4. It is a true pleasure to be driving in the summer on a warm day when a Not Overplayed Jimmy Buffett song unexpectedly comes on the radio. Your pickup's washed and you just got paid, indeed. It's like Proust catching a whiff of that cookie.

5. The Mets are still in it.

Anyway, more to follow. Happy Friday!

Thursday, May 8, 2008

Politics in the new century?

I have been pondering Hillary Clinton lately. Is she the wave of the future in primary contests? Or is her continued campaign a quirk? Unlike past primary campaigns, where people in her position dropped out or were marginalized/ignored/disregarded (hello, Jerry Brown and Jesse Jackson!), she continues on and, at least for now, is treated as a serious rival.

So, will the future reward candidates with the will and resources to gut it out? Or is she sui generis (as we lawyers like to say)? That is, is this year, because of some admixture of the zeitgeist, somehow unique? Whether it's the historical nature of her role as the first woman with a serious shot at the presidency, the Clinton brand name, her smarts, etc., why is she able to survive where Gary Hart or Al Gore or Paul Tsongas did not? Is she the wave of the future, and from now on -- at least on the Democratic side, with no winner-take-all states, and proportional allocation of delegates -- we will see these sorts of wars of attrition in the future?

It is an axiom that generals want to fight the last war. I think that that was what damaged Team Clinton this year. She and her campaign decided to go for a knock-out blow, just like the way that Kerry crushed Dean early, and Gore squashed Bradley even earlier. The Germans in the early 1900s recalled how their rapid thrust into France in 1870, and their overwhelming victory over MacMahon at Sedan, knocked poor Napoleon III off of his throne and ended the Franco-Prussian War tout suite. Their plan for war in 1914 was a reflection of the 1870 experience, and called for an end-run through Belgium and a turn towards Paris, with the idea of knocking the French out of the war quickly. They came close, but General Gamelin's Paris taxicabs saved the day, and four years of trench warfare followed. Then the Germans lost, and in another 20 years or so we had another example of generals fightling the last war.

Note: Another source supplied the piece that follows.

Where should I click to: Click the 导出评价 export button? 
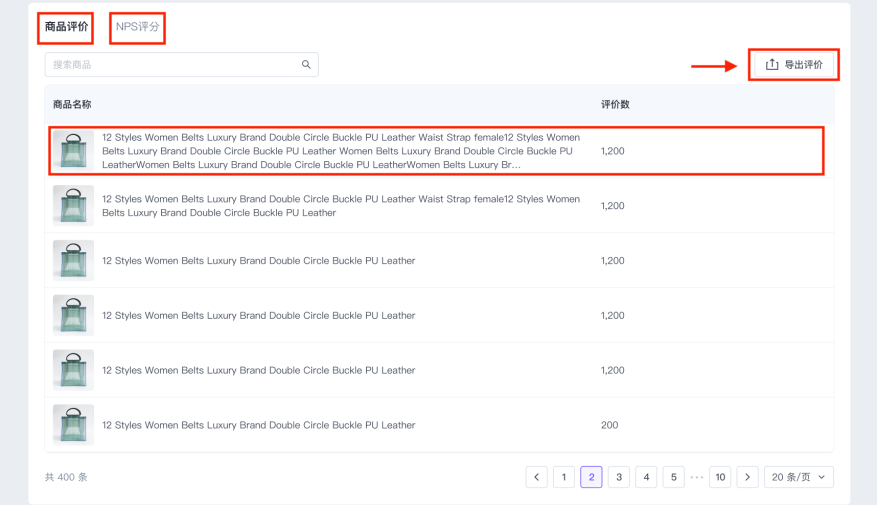pyautogui.click(x=794, y=65)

Uh, where was I? Ah yes -- fighting the last war. Anyway, it seems that the Clinton campaign thought that she would be the crowned nominee in March, and were unprepared for any primaries following Super Tuesday. Their lack of knowledge regarding the system for awarding delegates in the Texas primary/caucus hybrid was sort of the symptom of the problem with this approach. And recent reports that chief campaign strategist Mark "You Owe Me Big Bucks" Penn reportedly said that Senator Clinton would clinch the nomination when she won California, apparently forgetting that it was not a winner take all state, reinforces this perception of, well, idiocy on the part of people running her campaign.

At any rate, it seems that she was effectively out of the race months ago -- at least by the standards of earlier years -- and yet she shouldered on. And, despite the delegate numbers, she was (and is, still) regarded as having a shot at the nomination. I just wonder, again, whether this is an anomaly or a harbinger of the future.